Switching off from work can be challenging, but can be done!

Do you tick any of these ‘workaholic’ boxes?

  • I check my emails after hours and on weekends
  • I take a long time to fall asleep, as my brain is too wired about work and deadlines
  • Friends and family make fun of me being a ‘workaholic’
  • I prefer not to go on long holidays in the fear of missing out and delegate tasks to others
  • I often have to skip social occasions due to work engagements

If you do tick these boxes and the above sounds familiar, welcome to the club (although not one to be proud of).

work life balance


As a business owner myself, I experience the pressure of balancing work and private life first hand on a regular basis. I feel like there are never enough hours in the day and days in the week to accomplish what I need to do.

I run a boutique tech recruitment agency, where I cover a variety of roles: director, business development, recruitment consultant, operations manager, operations, finance, HR etc … It’s all hands on deck, but the show must go on. So it’s no wonder I fall into the trap of  ‘always keep going’.  Guilty!

I am, however, conscious of the consequences (physical, mental, social) that come as a result of never switching off from work and there are indeed ways to train yourself to unplug and make a change for the better.


According to a research from Gallup, 36% percent of surveyed employees check emails after hours and 10% believe this is extremely important in order to advance, get promoted and get ahead in the company they work at.

As I operate in the employment services industry, work-life balance is a topic that comes up a lot in conversations when I consult with my clients, which range from enterprises to SMEs, to scale-ups.

If you run a business or manage a team, not only should you be responsible for your own work-life balance but you should also encourage your employees or team members to have boundaries. If supervisors communicate clear support for work-life balance, employees feel a greater sense of control over intrusions into non-work life, they will be  better able to manage stress, which then pays off  in higher productivity and engagement levels.

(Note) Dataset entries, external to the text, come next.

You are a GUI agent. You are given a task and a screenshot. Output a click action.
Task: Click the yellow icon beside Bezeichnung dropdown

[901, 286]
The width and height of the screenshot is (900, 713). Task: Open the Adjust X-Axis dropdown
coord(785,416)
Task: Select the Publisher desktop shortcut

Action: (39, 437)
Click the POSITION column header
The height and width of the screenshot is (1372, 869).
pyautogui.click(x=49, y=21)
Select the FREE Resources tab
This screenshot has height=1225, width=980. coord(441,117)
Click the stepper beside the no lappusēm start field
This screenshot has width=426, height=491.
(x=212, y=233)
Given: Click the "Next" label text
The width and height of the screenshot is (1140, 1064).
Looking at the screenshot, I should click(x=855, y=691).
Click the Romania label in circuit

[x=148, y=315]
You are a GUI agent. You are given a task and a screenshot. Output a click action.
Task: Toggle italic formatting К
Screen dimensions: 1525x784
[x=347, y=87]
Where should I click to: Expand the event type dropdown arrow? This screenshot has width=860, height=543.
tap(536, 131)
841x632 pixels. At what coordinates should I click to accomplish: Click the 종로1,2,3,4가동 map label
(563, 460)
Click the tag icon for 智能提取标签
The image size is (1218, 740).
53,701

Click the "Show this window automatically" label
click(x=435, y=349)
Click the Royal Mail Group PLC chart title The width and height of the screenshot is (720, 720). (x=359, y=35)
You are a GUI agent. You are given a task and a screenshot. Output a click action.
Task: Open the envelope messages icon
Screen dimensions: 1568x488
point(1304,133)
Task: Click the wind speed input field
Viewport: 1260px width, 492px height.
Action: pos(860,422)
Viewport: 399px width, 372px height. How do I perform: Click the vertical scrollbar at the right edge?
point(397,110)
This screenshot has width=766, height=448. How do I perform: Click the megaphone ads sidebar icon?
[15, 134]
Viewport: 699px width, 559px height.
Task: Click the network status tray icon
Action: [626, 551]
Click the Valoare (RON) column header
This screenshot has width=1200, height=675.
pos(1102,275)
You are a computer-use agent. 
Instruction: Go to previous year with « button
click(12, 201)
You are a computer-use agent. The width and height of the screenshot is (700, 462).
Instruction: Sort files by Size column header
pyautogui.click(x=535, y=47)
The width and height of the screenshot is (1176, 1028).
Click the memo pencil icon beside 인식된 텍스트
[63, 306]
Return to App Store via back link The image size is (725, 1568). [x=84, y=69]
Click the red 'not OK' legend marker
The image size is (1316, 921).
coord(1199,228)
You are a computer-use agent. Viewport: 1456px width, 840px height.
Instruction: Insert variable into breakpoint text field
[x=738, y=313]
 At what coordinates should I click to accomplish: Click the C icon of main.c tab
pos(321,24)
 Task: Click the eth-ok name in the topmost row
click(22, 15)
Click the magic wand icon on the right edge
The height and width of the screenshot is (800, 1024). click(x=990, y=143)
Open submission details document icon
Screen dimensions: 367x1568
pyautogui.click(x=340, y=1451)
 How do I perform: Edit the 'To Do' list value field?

Whilst still widely used, over the years the term work-life balance has been evolving into work-life integration. Why? The former evokes an opposition between work and life where automatically one should compete with the other.

The concept of work-life integration, on the contrary, creates more synergies between all areas that define “life” such as work, family, social interactions, health and wellbeing etc.

With COVID-19 forever changing the way we work and remote working here to stay, integration should become ‘the new normal’.


Technology (whilst can certainly be a force for good) has also been blurring the line between work and home for years now, but the pandemic has definitely accelerated the process.

A research conducted by Roy Morgan, reveals that 52% of Australians employed professionals who work from home find it difficult to switch off from work. But the belief that being able to work anywhere makes us more productive is an illusion.

Instead, here’s what to watch out for:

  • Increased stress
  • Insomnia
  • Cognitive and mental exhaustion / burn-out
  • Disengagement
  • Low productivity / performance
  • Inability to enjoy time with family and friends
  • Social withdrawal
  • Mental health problems, such as anxiety and depression

All of the above consequences can indeed be avoided and the quality of life can improve significantly if you make a conscious  commitment to shift your mindset and modify your routine.


In the attempt to make myself more detached from work, I have researched (and practiced!) ways that can help you unwind and turn-off your brain, not just the laptop!

  • Observe how your mind and body react when, for example, you are checking your emails during the week-end.
  • Be intentional about it. Make a statement or a pledge about your intention to wind-down and change your habits.
  • Meditate and exercise being in the present moment.
  • Turn ruminating thoughts into problem-solving thoughts. Most people tend to mull over work-related issues without realising that this serves no purpose at all. Instead, focus your attention on finding a solution or course of action and set a time for how long you allow yourself to work on it.
  • Engage in an immersive activity (not a passive one, like watching Netflix). This could be for example:
      • Crafts
      • Colouring
      • Gardening
      • Cooking
      • Playing an instrument
      • Reading a book
      • Exercising

These are activities  that will forcefully drive your focus away from work. Surprisingly, in order to relax you need active engagement and attention. Additionally, some of these activities can be carried out in the company of your beloved and have a positive effect on relationships.

  • Do not rely on alcohol to help you switch-off
  • When at work, organise your daily tasks by Rocks, Pebbles and Sands whereby your rocks are your largest and most looming tasks. Tackle those at the start of the day so that you can ease out by the end with the smaller, less important items on your to-do list.
  • Create a plan for unfinished work. As humans, we are biased towards goal completion and when a goal is not fulfilled it creates tension. Making a plan for unfinished work can help you alleviate the tension and free up space in your mind for other matters.

Start adopting some of these strategies and believe me you won’t be ticking the ‘workaholic’ boxes anymore.